A single intravenous administration of a sub-anesthetic ketamine dose during the perioperative period of cesarean section for preventing postpartum depression: A meta-analysis
- PMID: 35278826
- DOI: 10.1016/j.psychres.2022.114396
A single intravenous administration of a sub-anesthetic ketamine dose during the perioperative period of cesarean section for preventing postpartum depression: A meta-analysis
Abstract
The feasibility of intravenous ketamine administration during the perioperative period of cesarean section to prevent postpartum depression (PPD) has not been determined by meta-analysis. To evaluate the efficacy, safety and dose of prophylactic ketamine in offsetting PPD, we retrieved the following databases in English or Chinese from inception to December 2020: Pubmed, Embase, Web of Science, The Cochrane Library, CNKI, VIP and Wanfang. A total of 10 studies (9 RCTs and 1 retrospective study) were included with 2087 cases.

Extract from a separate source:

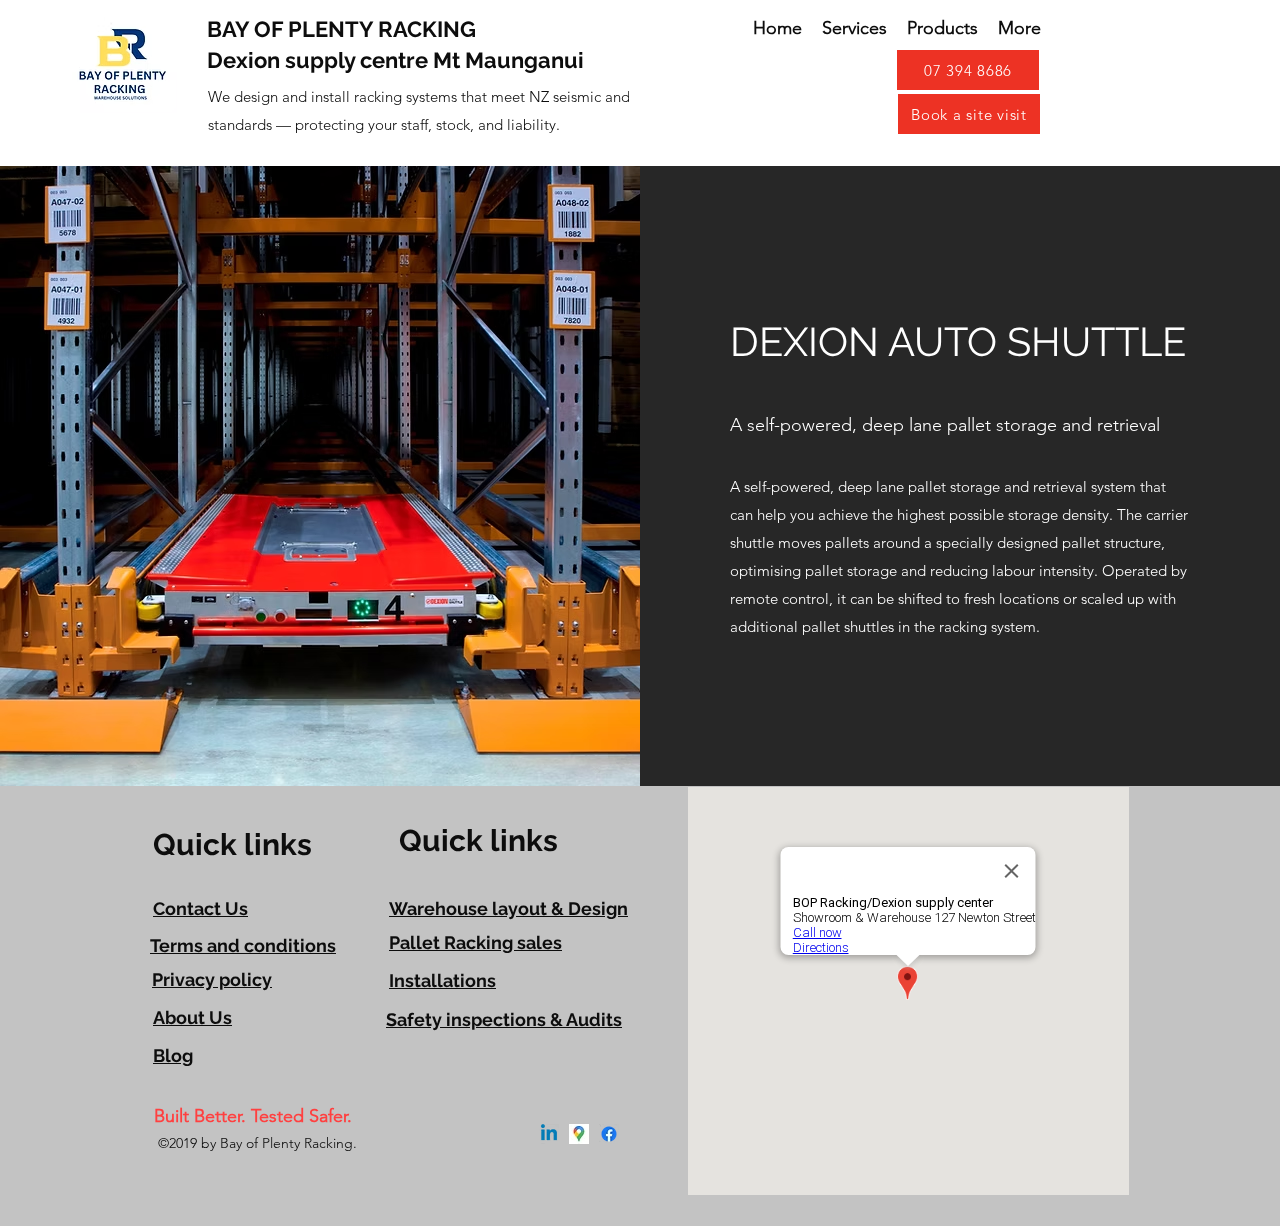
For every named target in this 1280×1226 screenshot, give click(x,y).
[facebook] (609, 1134)
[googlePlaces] (579, 1134)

Meta-analysis showed that in ketamine group, the score and the prevalence of PPD within 1 week postpartum were significantly reduced, whereas PPD score after 4 weeks postpartum showed no superiority. There was no significant difference in terms of total adverse events rate, although vomiting occurred more frequently in the ketamine group. In addition, we found that ketamine efficacy emerged at 0.5 mg/kg. By meta-regression, we observed that: (1) Age and BMI are negatively associated with mood response to ketamine. (2) An analgesic pump containing ketamine for continuous 48 h postpartum administration was more efficacious than an intravenous injection of ketamine during cesarean section. Current evidence shows ketamine could be efficacious and safe in the prophylactic management of PPD in women having a cesarean section.
Keywords: Ketamine; Meta-analysis; Postpartum depression.